┌────────
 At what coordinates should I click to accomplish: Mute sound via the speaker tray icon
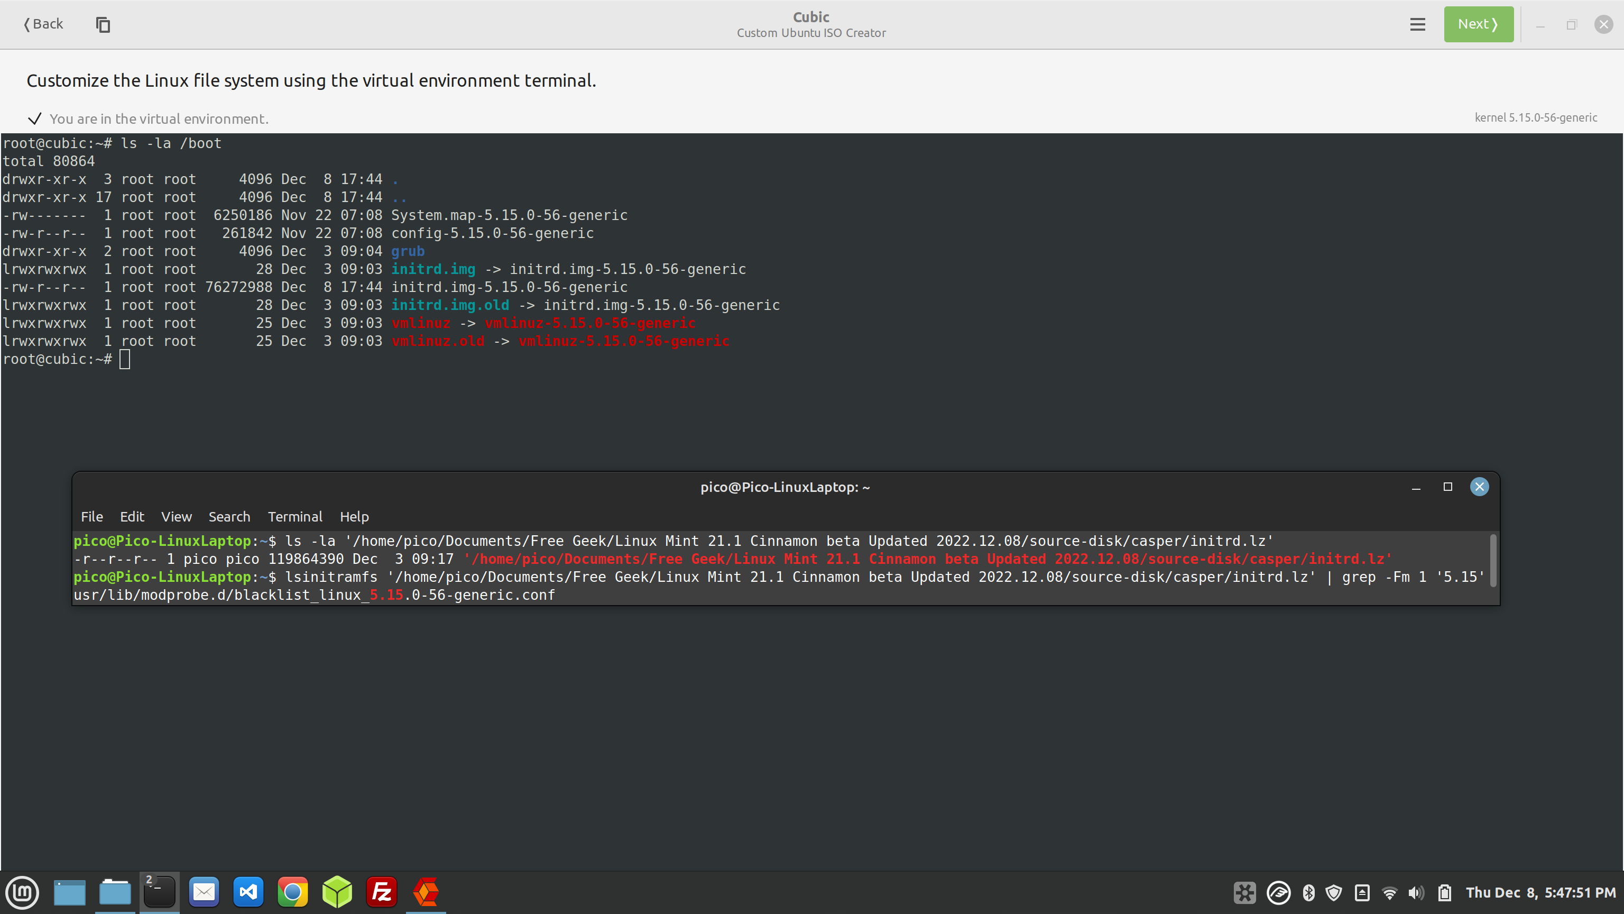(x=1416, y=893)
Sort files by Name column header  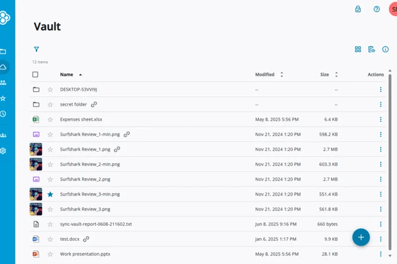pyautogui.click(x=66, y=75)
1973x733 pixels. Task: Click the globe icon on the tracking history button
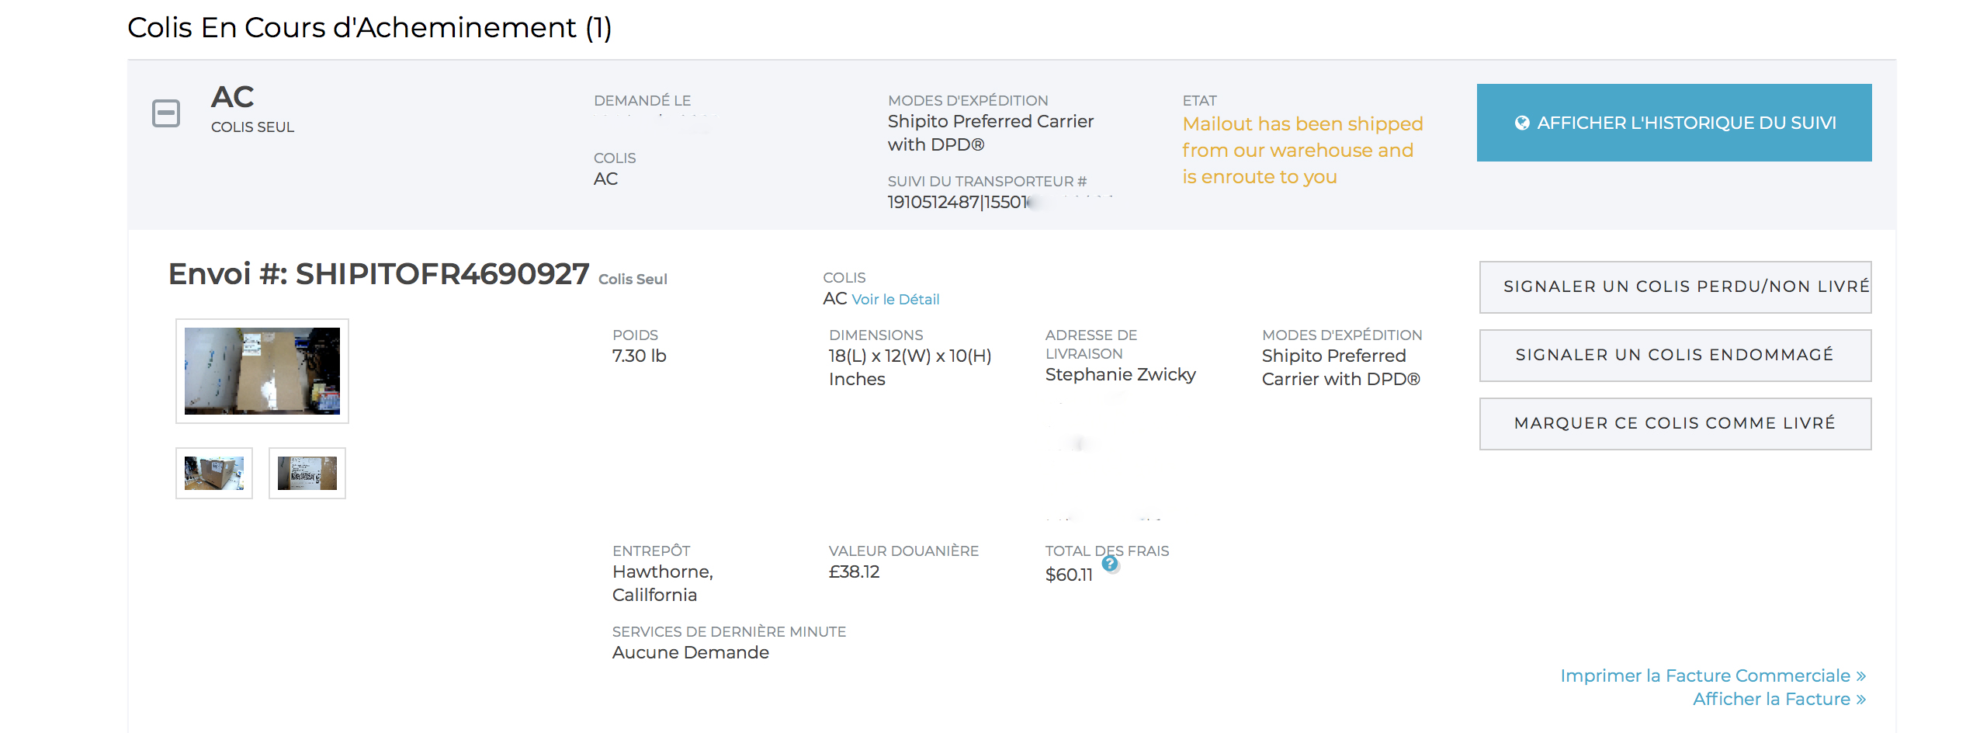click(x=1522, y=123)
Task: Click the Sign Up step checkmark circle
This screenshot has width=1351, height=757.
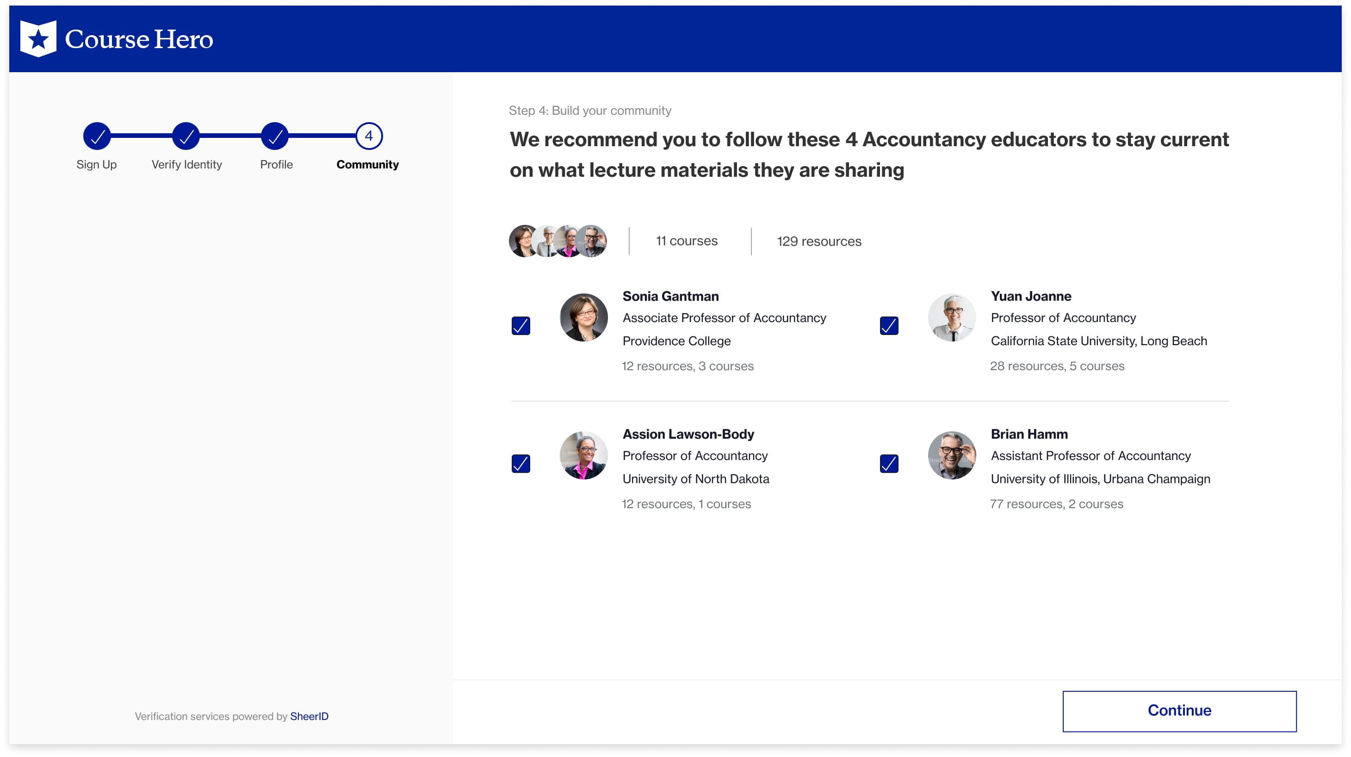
└────────
◆ **GOAL OF THE EXERCISE**
Collect every line of the records that contains the string "icon", treating uppercase and lowercase letters as different.

◆ **SOLUTION BELOW**
 At what coordinates should I click to accomplish: Mute sound via the speaker tray icon
1973x733 pixels. Task: Click the globe icon on the tracking history button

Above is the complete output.